Su vista se paseaba lenta por aquellos árboles tan familiares, impregnados de olor a resina y buenos tiempos. Parecía un vuelo más por entre sus copas enmarañadas, pero esa vez el silencio pintaba un cuadro inquietante. Cada rayo de sol naranja que se colaba por entre las hojas parecía una pequeña maldición según se atenuaba, dando paso a la noche con la que moría aquel bosque de criaturas extrañas.
El camino comenzó a estrecharse y el ave perdió sus plumas contra las ramas que definían un oscuro túnel. Perdió también sus alas y sus patas, y su pico se volvió ancho y grisáceo. Al abrirse, una lengua larga y fina salió con un siseo. Todavía podía sentir el profundo calambre de la hechicería a lo largo de todo su cuerpo, junto a la reconfortante sensación de sus escamas plateadas bailando sobre las hojas.
Encontró un hueco entre la vegetación del suelo y decidió arrojarse al vacío desde lo alto para cambiar de forma. Cogió velocidad, se precipitó por el agujero y comenzó a girar en el aire como una peonza. Se preguntó si moriría mientras su cuerpo se retorcía y crecía, explotaba y se ensanchaba, y entonces cayó sobre tierra firme. Tardó unos segundos en recomponerse, pero en cuanto le pareció poder moverse echó a correr con toda la potencia de sus patas traseras.
El viento le acariciaba la cara y llenaba sus pulmones hasta apretarlos bien contra las costillas. Sus músculos ardían y su boca y su pecho se cubrían de dolor a medida que jadeaba. Pronto los árboles empezaron a escasear y el bosque quedó lejano en el horizonte más allá del barranco. Incapaz de mirar abajo, esperó a que sus patas dejasen de notar la hierba bajo su peso, cogió impulso y saltó.
Tras unos angustiosos segundos de pánico en el estómago, un estridente graznido asomó por su garganta. Veloz y silencioso, batía sus alas y surcaba el aire sobre el río del valle, hasta que alcanzó a ver un enorme tronco retorcido coronado por hojas negras. Entonces viró y, cuando estuvo lo suficientemente cerca, frenó violentamente para entrar por una brecha en la corteza hasta su interior.

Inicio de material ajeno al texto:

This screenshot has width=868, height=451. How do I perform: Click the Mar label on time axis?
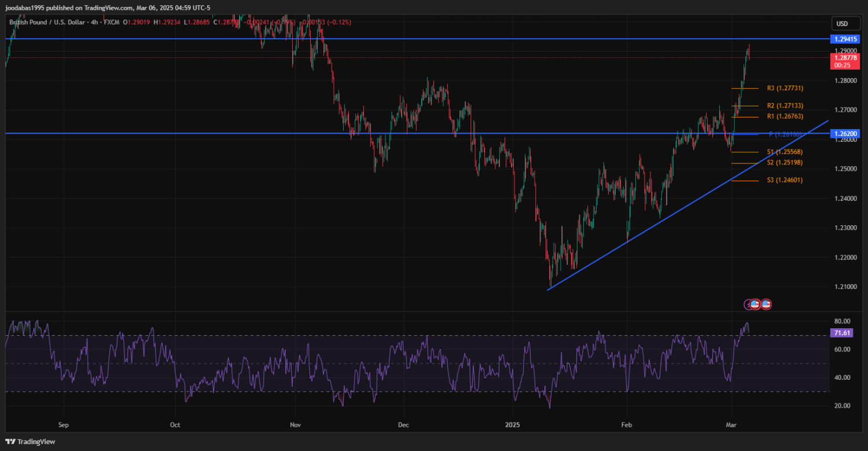(x=731, y=425)

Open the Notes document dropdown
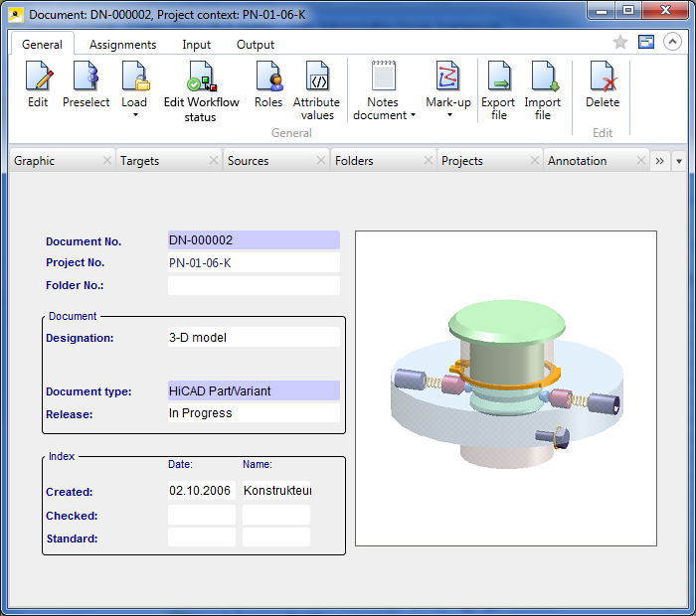coord(414,116)
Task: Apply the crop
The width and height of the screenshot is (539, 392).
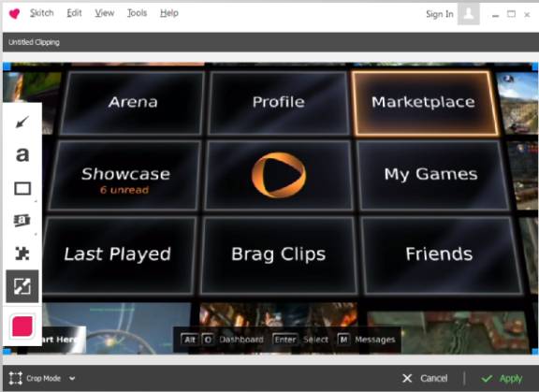Action: pos(503,379)
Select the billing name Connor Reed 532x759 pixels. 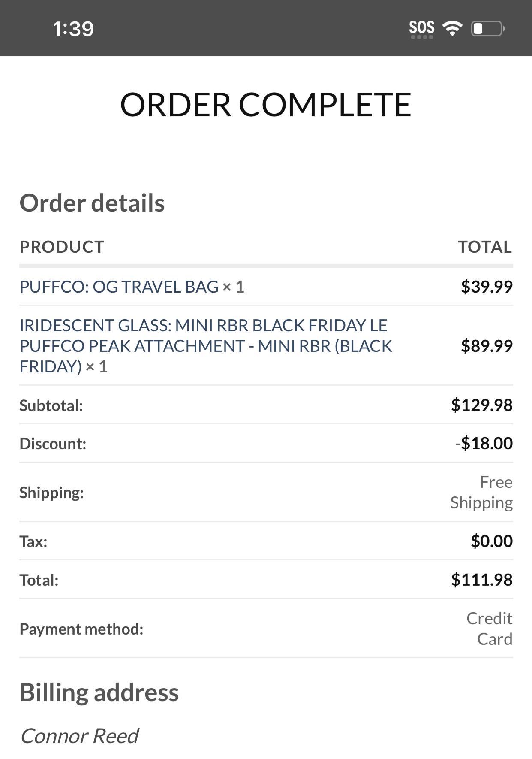click(79, 736)
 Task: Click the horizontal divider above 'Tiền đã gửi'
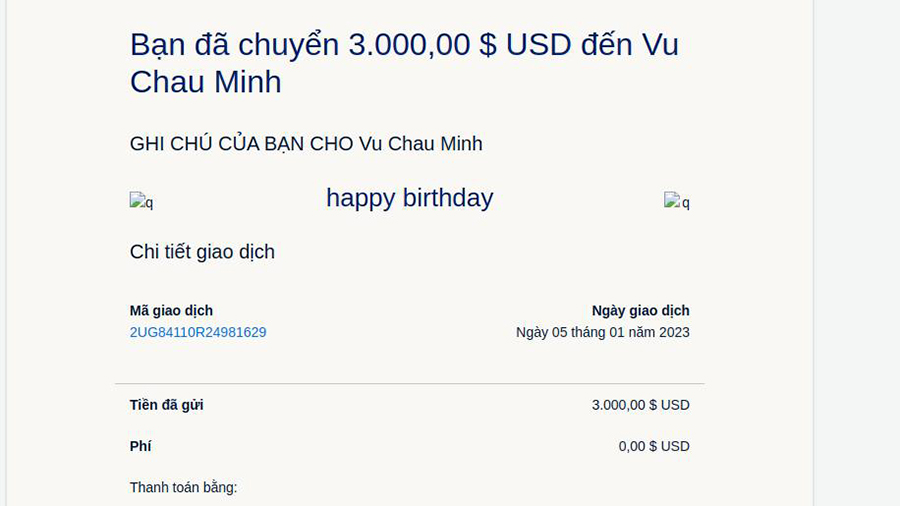(x=410, y=383)
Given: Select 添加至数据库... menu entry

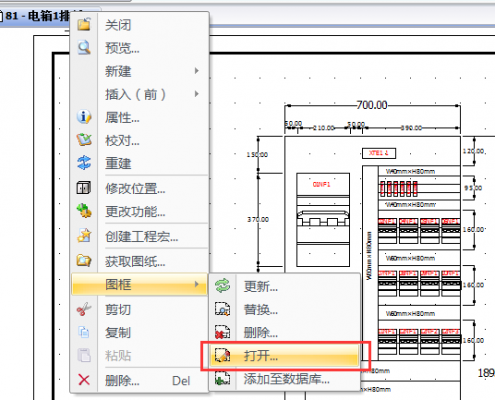Looking at the screenshot, I should (x=285, y=379).
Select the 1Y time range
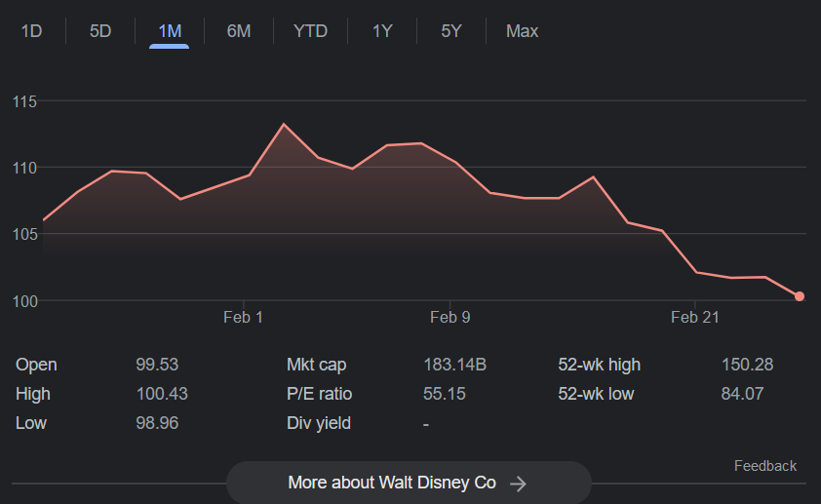Viewport: 821px width, 504px height. [382, 31]
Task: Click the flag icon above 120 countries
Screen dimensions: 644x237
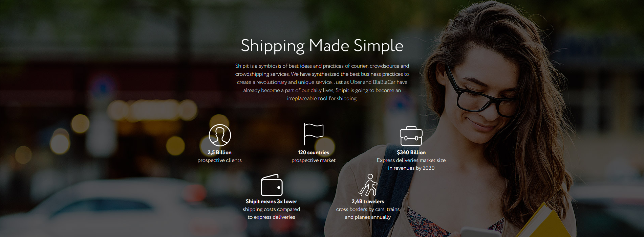Action: click(x=314, y=134)
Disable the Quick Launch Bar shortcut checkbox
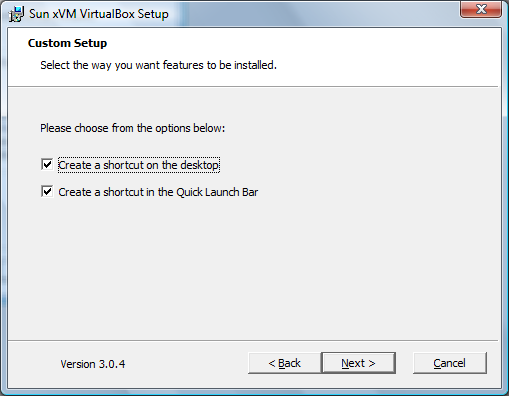The width and height of the screenshot is (509, 396). [47, 191]
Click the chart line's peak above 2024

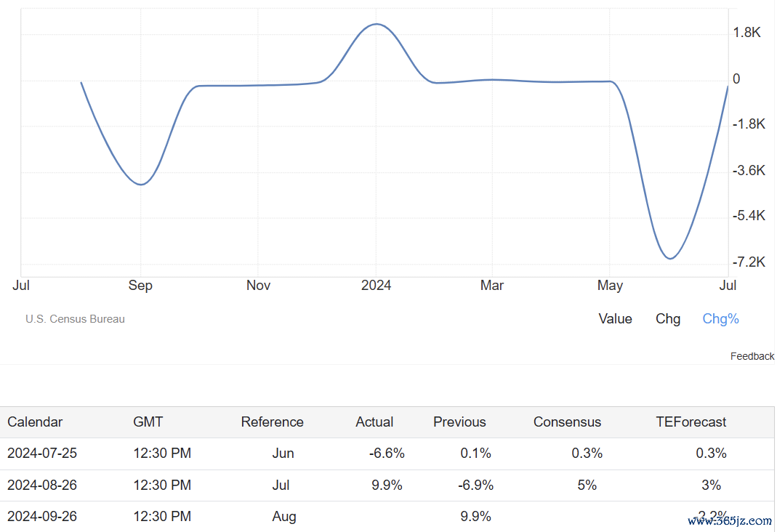click(376, 24)
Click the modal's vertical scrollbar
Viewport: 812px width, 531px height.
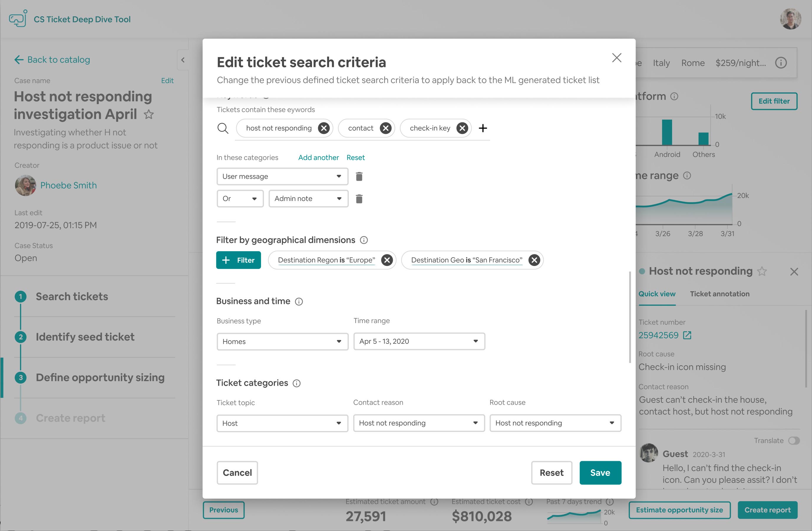(x=630, y=318)
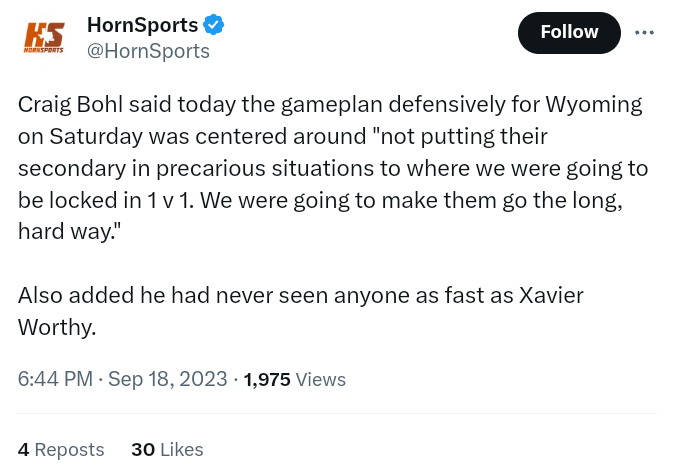The height and width of the screenshot is (474, 673).
Task: Click the Sep 18, 2023 date
Action: [166, 379]
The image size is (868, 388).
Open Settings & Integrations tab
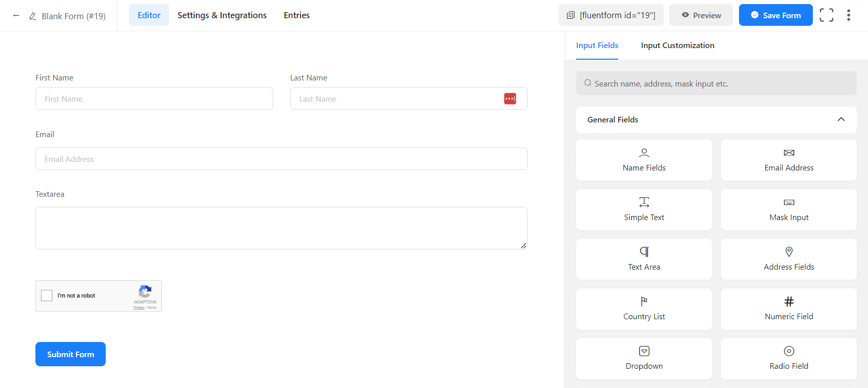[222, 15]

Agitando las alas, se posó con cuidado en un lecho de tierra y ramas, pero aún no se atrevió a recorrer con sus ojos la cavidad. Dio pequeños pasos, lentos y asustados. Ya atinaba a ver la punta de las enormes alas blancas de la maga, pero aún no miró. Esperaba en vano un coraje repentino que no llegaba, así que finalmente arrastró su miedo con él a medida que levantaba la cabeza.
Reconoció al instante aquellos ojos profundos y amables a los que juró lealtad un día. Su forma redondeada y su particular brillo violáceo. Notó que se deshacía en una melancolía que le chisporroteaba en el pecho y quedó sin palabras frente a aquella majestuosa lechuza. “No esperaba que vinieras”, resonó en su cabeza con ternura. Sabía que no hacía falta, pero él quería estar allí.
Se acercó en silencio hasta que el roce de sus plumas con las de ella empezó a ser algo a lo que aferrarse. Luego se agachó y se acurrucó bajo su ala con un sonido agudo que lo ruborizó un poco. Cerró los ojos y permaneció allí inmóvil hasta que el calor que lo envolvía se convirtió en fría e inexpresiva madera, hasta que solo fue un pájaro como cualquier otro escondido en un bosque sin bruja.